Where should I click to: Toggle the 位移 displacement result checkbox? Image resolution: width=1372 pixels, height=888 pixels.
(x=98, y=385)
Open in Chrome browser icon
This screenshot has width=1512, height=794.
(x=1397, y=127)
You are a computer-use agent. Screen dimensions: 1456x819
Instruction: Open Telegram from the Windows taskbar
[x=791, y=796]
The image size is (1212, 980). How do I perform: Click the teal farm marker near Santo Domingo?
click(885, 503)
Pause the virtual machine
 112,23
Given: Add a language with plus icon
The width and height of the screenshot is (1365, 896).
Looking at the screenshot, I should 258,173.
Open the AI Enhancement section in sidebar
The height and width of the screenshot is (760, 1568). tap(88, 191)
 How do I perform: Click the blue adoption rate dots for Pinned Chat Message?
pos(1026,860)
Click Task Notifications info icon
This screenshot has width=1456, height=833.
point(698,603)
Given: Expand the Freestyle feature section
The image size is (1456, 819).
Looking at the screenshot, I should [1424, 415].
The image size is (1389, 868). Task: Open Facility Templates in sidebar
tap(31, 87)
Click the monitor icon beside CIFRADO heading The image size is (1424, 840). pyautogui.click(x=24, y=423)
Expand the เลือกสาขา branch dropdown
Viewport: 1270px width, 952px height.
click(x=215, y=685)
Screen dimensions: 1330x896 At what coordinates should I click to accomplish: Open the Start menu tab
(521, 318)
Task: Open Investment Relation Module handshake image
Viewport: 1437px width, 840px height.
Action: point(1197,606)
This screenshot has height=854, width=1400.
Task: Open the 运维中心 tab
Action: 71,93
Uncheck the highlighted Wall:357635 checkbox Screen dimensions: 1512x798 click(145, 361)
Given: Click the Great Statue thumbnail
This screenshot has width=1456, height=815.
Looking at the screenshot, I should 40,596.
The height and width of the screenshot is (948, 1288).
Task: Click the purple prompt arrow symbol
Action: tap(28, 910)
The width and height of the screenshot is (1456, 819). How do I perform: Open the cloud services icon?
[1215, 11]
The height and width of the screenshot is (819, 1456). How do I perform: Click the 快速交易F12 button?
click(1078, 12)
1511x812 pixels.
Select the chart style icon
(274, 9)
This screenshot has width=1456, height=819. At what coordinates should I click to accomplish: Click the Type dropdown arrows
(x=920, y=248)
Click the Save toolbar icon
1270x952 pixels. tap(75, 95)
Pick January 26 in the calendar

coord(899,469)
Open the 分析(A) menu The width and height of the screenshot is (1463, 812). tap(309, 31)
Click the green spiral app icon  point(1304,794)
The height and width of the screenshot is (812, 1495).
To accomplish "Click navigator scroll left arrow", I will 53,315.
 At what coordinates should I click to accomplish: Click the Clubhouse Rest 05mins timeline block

§ §

Having gone through the data above, repeat it exactly.

### Response area
Where should I click to: Toggle the 位移 displacement result checkbox? Image resolution: width=1372 pixels, height=888 pixels.
(x=98, y=385)
Open in Chrome browser icon
This screenshot has width=1512, height=794.
(x=1397, y=127)
You are a computer-use agent. Screen dimensions: 1456x819
Instruction: Open Telegram from the Windows taskbar
[x=791, y=796]
The image size is (1212, 980). How do I perform: Click the teal farm marker near Santo Domingo?
click(885, 503)
Pause the virtual machine
 112,23
Given: Add a language with plus icon
The width and height of the screenshot is (1365, 896).
Looking at the screenshot, I should 258,173.
Open the AI Enhancement section in sidebar
The height and width of the screenshot is (760, 1568). tap(88, 191)
 How do I perform: Click the blue adoption rate dots for Pinned Chat Message?
pos(1026,860)
Click Task Notifications info icon
This screenshot has width=1456, height=833.
point(698,603)
Given: Expand the Freestyle feature section
The image size is (1456, 819).
Looking at the screenshot, I should [1424, 415].
The image size is (1389, 868). Task: Open Facility Templates in sidebar
tap(31, 87)
Click the monitor icon beside CIFRADO heading The image size is (1424, 840). pyautogui.click(x=24, y=423)
Expand the เลือกสาขา branch dropdown
Viewport: 1270px width, 952px height.
click(x=215, y=685)
Screen dimensions: 1330x896 At what coordinates should I click to accomplish: Open the Start menu tab
(521, 318)
Task: Open Investment Relation Module handshake image
Viewport: 1437px width, 840px height.
Action: point(1197,606)
This screenshot has height=854, width=1400.
Task: Open the 运维中心 tab
Action: 71,93
Uncheck the highlighted Wall:357635 checkbox Screen dimensions: 1512x798 click(145, 361)
Given: Click the Great Statue thumbnail
This screenshot has width=1456, height=815.
Looking at the screenshot, I should 40,596.
The height and width of the screenshot is (948, 1288).
Task: Click the purple prompt arrow symbol
Action: tap(28, 910)
The width and height of the screenshot is (1456, 819). How do I perform: Open the cloud services icon?
[1215, 11]
The height and width of the screenshot is (819, 1456). How do I perform: Click the 快速交易F12 button?
click(1078, 12)
1511x812 pixels.
Select the chart style icon
(274, 9)
This screenshot has width=1456, height=819. At what coordinates should I click to accomplish: Click the Type dropdown arrows
(x=920, y=248)
Click the Save toolbar icon
1270x952 pixels. tap(75, 95)
Pick January 26 in the calendar

coord(899,469)
Open the 分析(A) menu The width and height of the screenshot is (1463, 812). tap(309, 31)
Click the green spiral app icon  point(1304,794)
The height and width of the screenshot is (812, 1495).
To accomplish "Click navigator scroll left arrow", I will 53,315.
 At what coordinates should I click to accomplish: Click the Clubhouse Rest 05mins timeline block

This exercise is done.